▶ Activity:
Restate word for word the lines below, from the one containing "Select the map pin on Acevedo street" through the final line, with no pictures included.

▶ Record excerpts:
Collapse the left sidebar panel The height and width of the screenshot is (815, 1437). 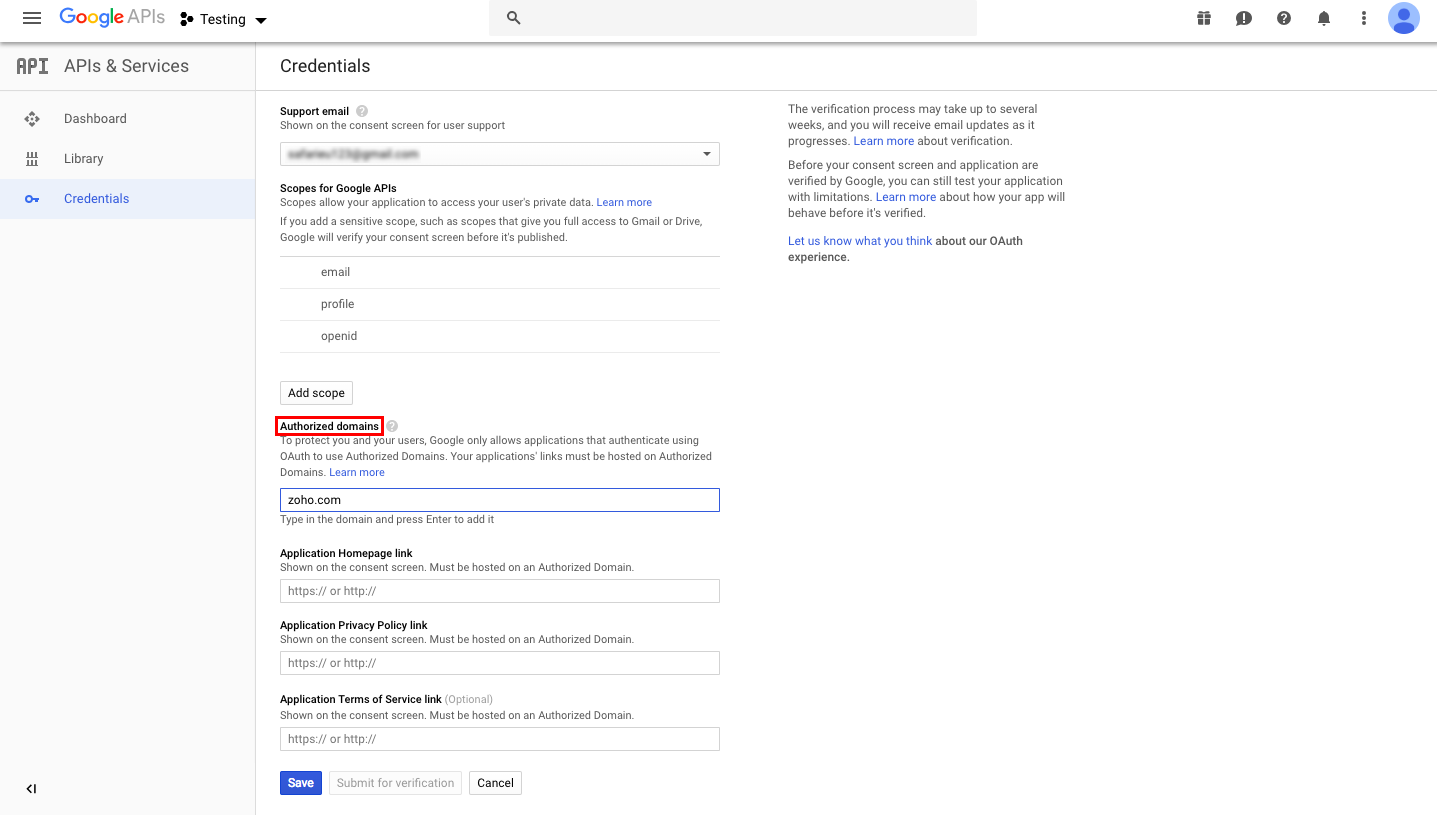tap(31, 789)
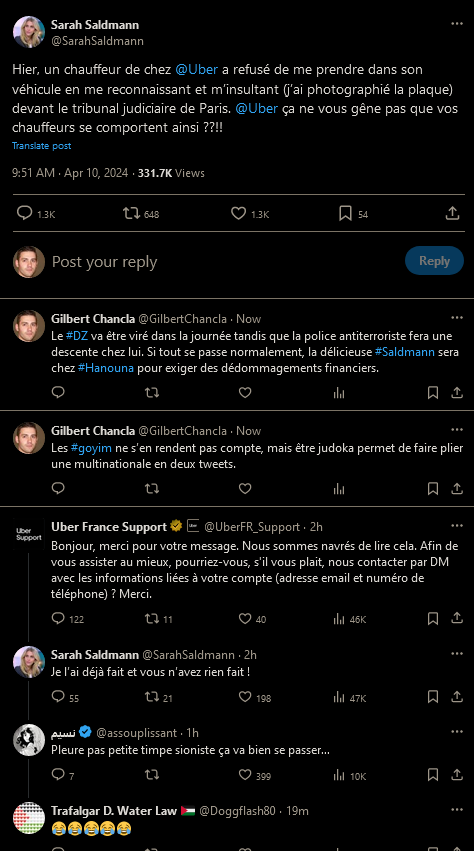Open more options on Uber France Support reply
This screenshot has width=474, height=851.
click(x=457, y=525)
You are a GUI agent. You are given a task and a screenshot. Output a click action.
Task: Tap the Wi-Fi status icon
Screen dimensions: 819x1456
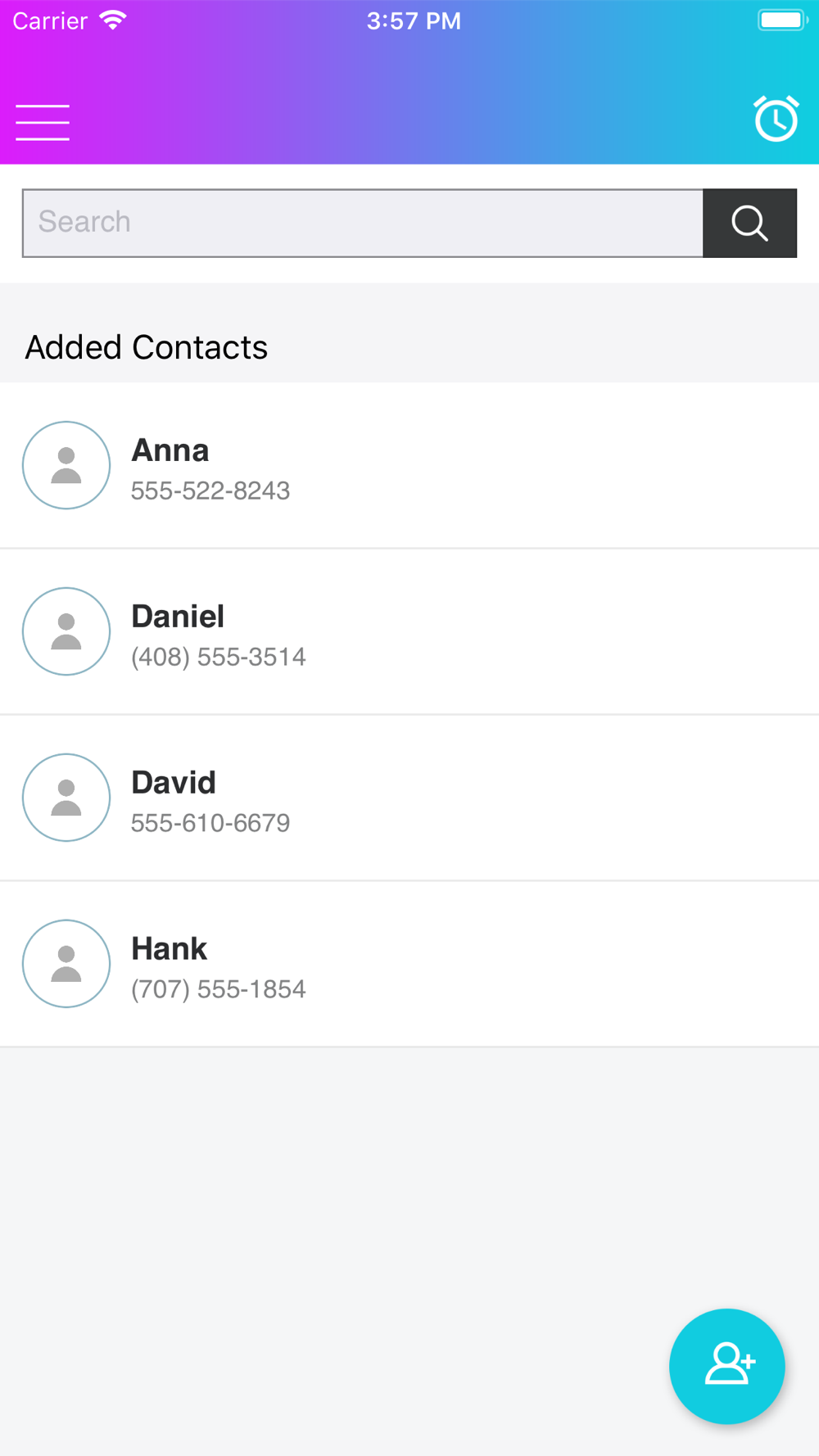pyautogui.click(x=113, y=20)
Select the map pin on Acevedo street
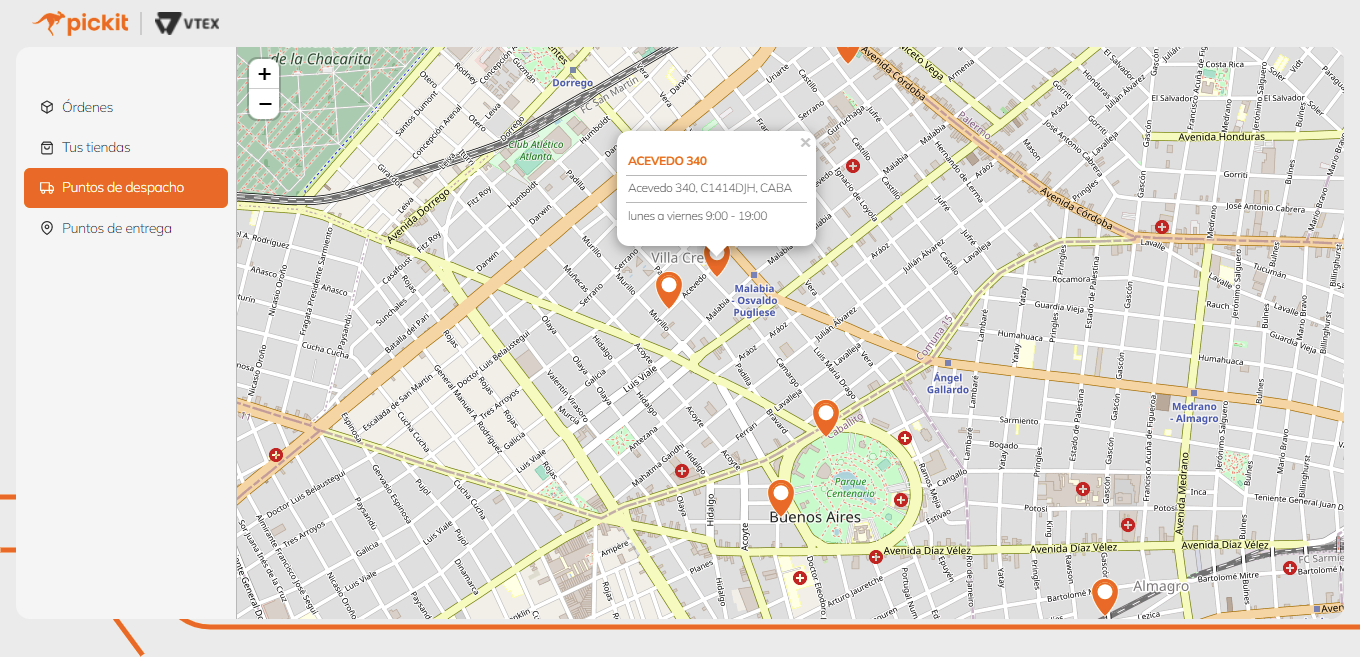The height and width of the screenshot is (657, 1360). tap(668, 288)
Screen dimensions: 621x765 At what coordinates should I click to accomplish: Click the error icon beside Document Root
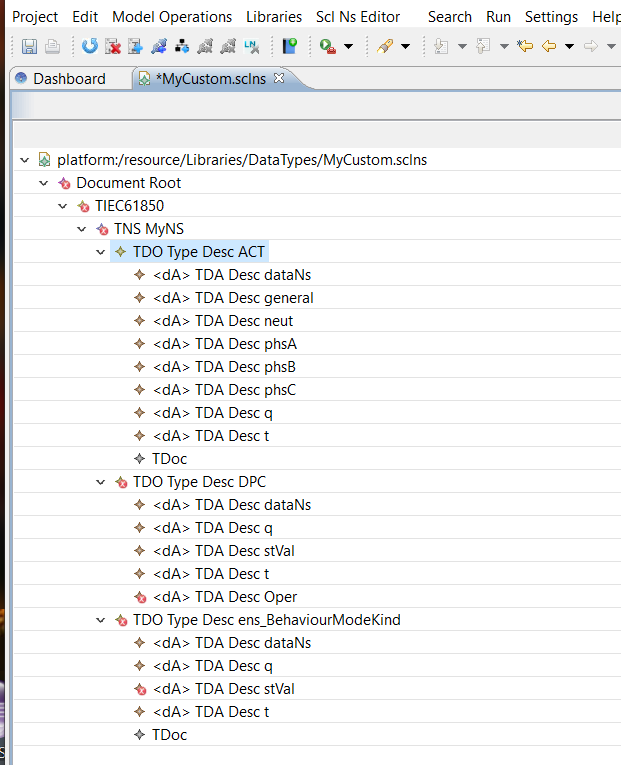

▶ Your response:
Select the map pin on Acevedo street
The height and width of the screenshot is (657, 1360). tap(668, 288)
Screen dimensions: 621x765 At what coordinates should I click to accomplish: Click the error icon beside Document Root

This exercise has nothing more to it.